非正規賃上げ、春闘が「最低賃金」後追い 受け身の労使では格差是正に懸念 メーデーに考える

2022年5月1日 06時00分
 日本経済の大きな課題とされる非正規労働者の賃上げで、春闘が毎年秋の最低賃金(最賃)改定に主役の座を奪われている。春闘の実績を本紙が分析すると、前年秋の最賃の引き上げ額を後追いする傾向が鮮明だった。労使が「最賃が上がるから賃上げ」という受け身の姿勢では、持続して格差を是正できない恐れがある。労働者の祭典メーデーの1日に問題点を考える。(山田晃史)
 最低賃金の引き上げ額と春闘での非正規賃上げ額(いずれも時給、加重平均)を比べると、2019年秋に最賃が前年比27円上がったのに対し、20年春闘は同27.11円の上昇だった。近年、最賃と翌年春闘の上昇額がほとんどの年でほぼ連動していた。
 最賃の役割は本来、不当に低い賃金から労働者を守る安全網だった。それが最近は非正規の賃上げを先導しているように見える。

◆最低賃金上がらないと春闘も鈍り…

 実際、政府が最賃を全国平均で1000円にする目標を掲げて16年秋から大幅な引き上げを始めると、17年春闘の賃上げ額は前年より約4円も大幅に上乗せされた。逆に20年秋に最賃がコロナ禍でほぼ上がらなかった時は、翌21年の春闘は賃上げの勢いが鈍った。
 今年の春闘は12日時点で、非正規の時給引き上げ額が24.72円。昨年の10月に最賃は全国平均で28円上がっており、パートが多く加盟する産業別労組UAゼンセンの波岸孝典氏は「(春闘の賃上げは)最賃引き上げの影響が大きい」と認めた。
 神奈川県内の生協で食料品などの配送をしているパート女性(48)は「時給が上がるのは秋という印象が強い」と語る。昨年秋に時給が最賃に抜かれそうになった分を補うため、10円賃上げされたという。この結果、女性の基本時給は、同県の最低賃金と全く同じ1040円になった。

◆最低賃金「パート賃上げ要求の根拠に」

 労働専門のシンクタンク労働政策研究・研修機構の荻野登氏は「07年ごろまでは春闘の賃上げ額を前提に最賃が決まっていたのが逆転した」と説明。理由としては「近年最賃は経済対策として継続的に引き上げられており、労組が組合員の時給が追い抜かれないように最賃改定額を意識した要求を続けた結果」と分析した。
 連合系労組の非正規担当者は「貧困対策だった最賃が今は、パートの賃上げを要求する際の最も重要な根拠になってしまった。賃金は本来、労使主導で決めなければならないのだが…」と複雑な心境を漏らす。
 日本総研の山田久氏は「最賃は政権の思惑に左右される問題があり、今の状況では最賃が上がらなかった時に非正規の賃上げが弱くなる恐れがある。持続的に格差を是正するためにも、労使が主導して賃上げをすべきだ」と話す。

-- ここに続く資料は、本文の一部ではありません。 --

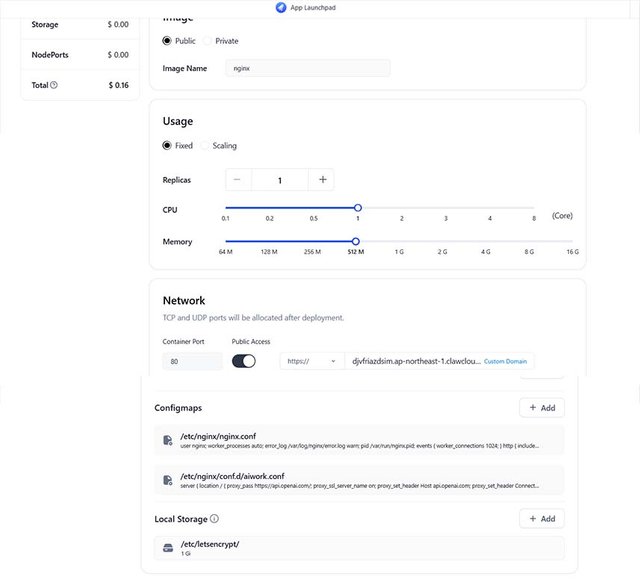Open the https:// protocol dropdown
This screenshot has width=640, height=581.
click(x=311, y=361)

最低賃金 法律で決められた労働者の賃金の下限。都道府県ごとに時給で示される。労使の代表と有識者でつくる中央審議会が引き上げの目安を示し、夏の各都道府県の審議会を経てそれぞれ決定。毎年10月ごろに改定される。最賃以上の賃金を支払わないと、経営者に罰金が科される。政府が「年率3%の引き上げで全国平均1000円を目指す」と目標を示した後、2016年からコロナ禍の20年を除き、前年比3%超の引き上げが続く。現在の全国平均は930円。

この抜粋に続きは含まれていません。